Renter’s insurance pays if your own property–furniture, publications, PS3, clothes–is damaged by a list of”named perils,” MSN Money Central states. The list comprises fire, lava, electrical surge, bursting pipes, riot, lightning, vehicles, falling objects, smoke, vandalism and theft. It also provides liability protection that pays medical costs when somebody’s injured on your rented house or bitten by your dog, and court costs should they sue. In the event your home is temporarily unsuitable due to covered damage, many rental coverages will provide money to locate alternate living quarters.

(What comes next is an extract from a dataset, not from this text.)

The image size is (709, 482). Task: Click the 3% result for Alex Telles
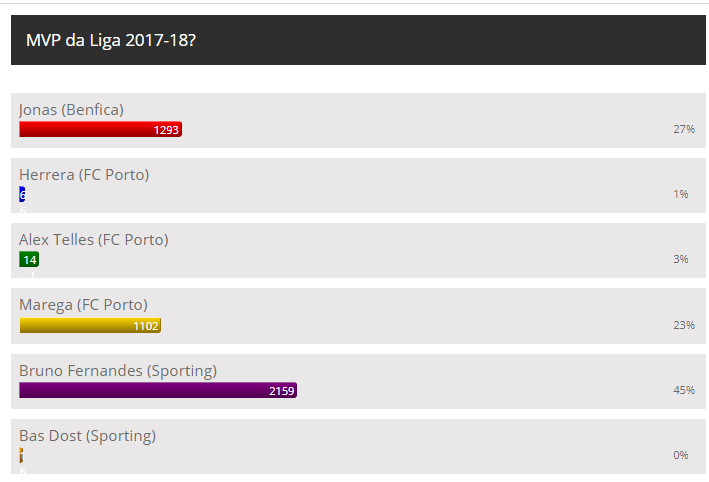[681, 259]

The size of this policy depends on how much protection you want. If you’ve got next to nothing in your apartment, or it is all cheap hand-me-downs, you may be fine with only liability coverage or a little policy using a large deductible, the Money Alert site states. If you’ve got an expensive single item or a set –art, jewelry or household equipment, for example –you might have to take out additional protection.
Such as homeowner’s insurance, renter’s insurance comes from cash value and replacement value varieties. Money value pays what you spent on your own property, less depreciation: When someone smashes the television that you bought five years ago for $500, the insurance company will pay $500 after deducting for five years’ wear and tear. With replacement value, the insurance company pays what it’d cost to purchase a replacement TV.
If your apartment is in a flood zone, Money Central states, you may want to think about taking out a flood insurance policy. Floods are among the perils renters insurance.
Should you ever make a claim, it will help if it is possible to demonstrate the insurance company precisely what has been damaged or stolen, Nolo.com states. Keep records and sales receipts for purchases over $50; write down a list of everything you own; and capture the image of your property on video or photographs. Deposit this material in a safety deposit box or somewhere else off your house but readily available, so that you may reveal it to your insurance adjuster when you need to.